2008 Jennie Lee Henderson

“Reflections” by Jennie Lee Henderson received an ATA Award at  the Conference of Northern California Handweavers, “Spun Treasures” Exhibition displayed at the Double Tree Hotel in Sacramento, California.

Jennie Lee Henderson, "Reflections"

Artist’s Statement

I was born and raised in Southern California. My grandmother, who was a knitter and tatter, lived with us when I was young and taught me her crafts. By the time I was in high school, I was designing, sewing, and selling hand-dyed dresses.

In the early 1970’s while going to college in Denmark, I discovered weaving.  I cashed in my return airline ticket to buy my first Glimakra loom and shipped it back to California.  Once home, I began to weave with the help of Davison’s  A Handweavers Pattern Book and lots of enthusiasm.

In 1977 I moved to Gualala on the Mendocino Coast of Northern California and began to spin.  Soon I was knitting and selling handspun wool sweaters at local craft fairs. I bought mail order fleece from New Zealand because local sources were poor at that time.

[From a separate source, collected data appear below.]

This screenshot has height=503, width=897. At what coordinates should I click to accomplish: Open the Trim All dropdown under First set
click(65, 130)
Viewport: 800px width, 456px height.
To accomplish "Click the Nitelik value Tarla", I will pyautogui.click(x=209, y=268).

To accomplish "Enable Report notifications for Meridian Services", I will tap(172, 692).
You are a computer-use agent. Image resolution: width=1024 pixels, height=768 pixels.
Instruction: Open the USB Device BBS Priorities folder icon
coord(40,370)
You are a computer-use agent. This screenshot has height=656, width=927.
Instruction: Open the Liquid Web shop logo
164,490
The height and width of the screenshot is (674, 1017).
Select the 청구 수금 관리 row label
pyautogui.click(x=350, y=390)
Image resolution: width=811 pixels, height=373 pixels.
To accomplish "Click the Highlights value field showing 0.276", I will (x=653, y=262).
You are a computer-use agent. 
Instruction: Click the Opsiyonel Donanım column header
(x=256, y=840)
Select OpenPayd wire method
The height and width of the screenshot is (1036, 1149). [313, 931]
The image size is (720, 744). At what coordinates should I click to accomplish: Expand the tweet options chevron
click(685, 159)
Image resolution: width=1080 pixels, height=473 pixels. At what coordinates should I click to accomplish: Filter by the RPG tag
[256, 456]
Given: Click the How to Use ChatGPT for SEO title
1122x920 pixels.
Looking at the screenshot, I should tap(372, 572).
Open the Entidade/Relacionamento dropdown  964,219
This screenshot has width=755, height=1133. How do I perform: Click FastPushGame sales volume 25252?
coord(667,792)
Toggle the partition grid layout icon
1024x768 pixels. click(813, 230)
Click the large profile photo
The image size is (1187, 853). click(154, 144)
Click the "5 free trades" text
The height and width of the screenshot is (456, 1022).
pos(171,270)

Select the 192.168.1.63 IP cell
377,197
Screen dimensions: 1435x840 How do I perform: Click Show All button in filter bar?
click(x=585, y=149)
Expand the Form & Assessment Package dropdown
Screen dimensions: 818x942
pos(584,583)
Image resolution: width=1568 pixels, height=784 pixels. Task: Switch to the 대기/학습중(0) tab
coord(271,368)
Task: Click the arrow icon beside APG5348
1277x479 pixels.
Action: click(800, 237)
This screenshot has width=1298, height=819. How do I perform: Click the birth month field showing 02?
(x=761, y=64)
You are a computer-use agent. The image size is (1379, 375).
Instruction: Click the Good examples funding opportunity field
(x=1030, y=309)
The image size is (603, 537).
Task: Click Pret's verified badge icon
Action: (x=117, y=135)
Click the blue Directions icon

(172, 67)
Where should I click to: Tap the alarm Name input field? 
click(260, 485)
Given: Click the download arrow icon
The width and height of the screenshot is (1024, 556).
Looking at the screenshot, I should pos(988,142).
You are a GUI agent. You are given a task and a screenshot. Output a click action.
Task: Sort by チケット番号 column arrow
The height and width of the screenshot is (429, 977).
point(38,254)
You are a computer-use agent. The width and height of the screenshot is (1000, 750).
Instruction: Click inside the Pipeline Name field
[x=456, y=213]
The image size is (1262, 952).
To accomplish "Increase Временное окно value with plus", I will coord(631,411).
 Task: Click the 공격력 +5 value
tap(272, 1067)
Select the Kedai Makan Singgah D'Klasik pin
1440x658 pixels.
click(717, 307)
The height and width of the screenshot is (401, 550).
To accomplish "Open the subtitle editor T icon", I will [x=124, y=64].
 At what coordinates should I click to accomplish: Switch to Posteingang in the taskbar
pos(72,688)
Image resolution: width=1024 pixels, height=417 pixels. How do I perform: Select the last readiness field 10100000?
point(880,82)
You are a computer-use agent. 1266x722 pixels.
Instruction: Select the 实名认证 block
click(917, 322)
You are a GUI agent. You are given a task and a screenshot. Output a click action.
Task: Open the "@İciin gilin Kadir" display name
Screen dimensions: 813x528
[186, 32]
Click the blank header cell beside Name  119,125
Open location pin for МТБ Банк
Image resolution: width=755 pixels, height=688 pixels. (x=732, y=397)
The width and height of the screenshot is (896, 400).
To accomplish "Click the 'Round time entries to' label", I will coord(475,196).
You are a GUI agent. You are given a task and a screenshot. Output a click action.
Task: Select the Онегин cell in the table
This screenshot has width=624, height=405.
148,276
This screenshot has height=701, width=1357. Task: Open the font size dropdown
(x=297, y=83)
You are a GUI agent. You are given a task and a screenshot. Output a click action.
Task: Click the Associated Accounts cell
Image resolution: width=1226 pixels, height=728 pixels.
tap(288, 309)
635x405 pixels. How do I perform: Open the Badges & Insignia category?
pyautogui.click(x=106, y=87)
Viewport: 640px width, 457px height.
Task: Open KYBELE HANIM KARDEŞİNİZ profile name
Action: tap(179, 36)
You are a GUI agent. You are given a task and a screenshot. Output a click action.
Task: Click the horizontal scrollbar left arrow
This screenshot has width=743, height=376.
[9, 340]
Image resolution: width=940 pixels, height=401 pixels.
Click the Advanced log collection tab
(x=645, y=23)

In 1980 I was invited to New Zealand to spend time on a sheep farm where I learned about sheep breeds and the differences in their wool. I came home with a new spinning wheel, excited to start weaving with handspun.

Over the years I have spun everything from dog hair from my pets to the lint from my clothes dryer. I have gathered mushrooms, moss, lichen, flowers, and bark to use in dyes.  I have, though, become a purist, spinning only wool and no longer using dyes.  I can now buy a wide range of beautiful, natural-colored, locally produced Romney fleeces.  I prefer to spin in the grease with a little flicking, but no carding.  I spin a number of fleeces and then weave until the yarn is gone. I make two or three rugs and several throws each year from my handspun wool.

Jacquetta Nisbet– teacher, tapestry weaver, and neighbor — introduced me to Navajo weaving. The use of Navajo techniques allows me a kind of freedom in my rug making that I never experienced with loom-controlled designs. I am able to design at the loom with no cartoon, just an idea. My design usually develops in the first three to six inches, the texture and colors of the wool blending with my idea to guide the pattern.  The “Reflections” tapestry rug was woven in this way. I envisioned a push and pull between the colors, creating an impression of reflections on water.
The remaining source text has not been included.